Questo strumento cosi all’apparenza ricco di potenzialita, nasconde pero anche molte insidie legate soprattutto alla diffusione involontaria da parte del blogger di informazioni personali come le abitudini, i luoghi che gruppi di ragazze frequentano, le persone che incontrano, le scuole che frequentano, i viaggi che intendono fare che, finite in mani sbagliate, possono portare conseguenze immaginabili.

Esempio illuminate, il caso di pochi giorni fa. Kathrin Blair, figlia dell’ ex Premier Tony Blair, ha pubblicato sul suo Blog personale di Facebook, una serie di dettagli sulla vacanza in Malesia in compagnia della famiglia e su un incontro del padre con la squadra del Chelsea. Ha involontariamente consentito, a tutti gli utenti del network, di conoscere i movimenti del padre e della famiglia, un rischio elevatissimo, considerando che l’ex ministro è ritenuto un obiettivo sensibile per il rischio terrorismo, a seguito del suo ruolo di inviato di pace nel Medio Ooriente. Un ingenuo diario di una ragazzina, rappresenta un problema enorme per la sicurezza britannica.

In Italia l’Osservatorio Nazionale sulle Comunicazioni Digitali ha commissionato all’ Icaa (International Crime Analysis Association) di effettuare uno studio sull’uso e le abitudini pericolose  dei blogger italiani, per verificare l’eventuale pubblicazione di dati personali che possano essere utilizzati ai fini dell’adescamento.
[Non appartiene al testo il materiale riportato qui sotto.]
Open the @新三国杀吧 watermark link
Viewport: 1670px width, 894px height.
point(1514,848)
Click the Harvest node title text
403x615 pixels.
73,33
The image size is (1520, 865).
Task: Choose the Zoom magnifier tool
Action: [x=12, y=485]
I ricercatori hanno analizzato il testo dei diari. I dati ottenuti da un campione di mille blog scritti da giovani donne italiane, ha evidenziato la presenza di dati pericolosi nel 45% dei casi.

Obiettivo ultimo della ricerca sarà fornire una panoramica dettagliata ed i materiali per una campagna di sensibilizzazione sull’argomento. Resta comunque opinione comune, che all’interno del nucleo familiare con giovani donne e minori con libero accesso ad internet, dovrebbe sempre essere presente una supervisione attenta da parte degli adulti.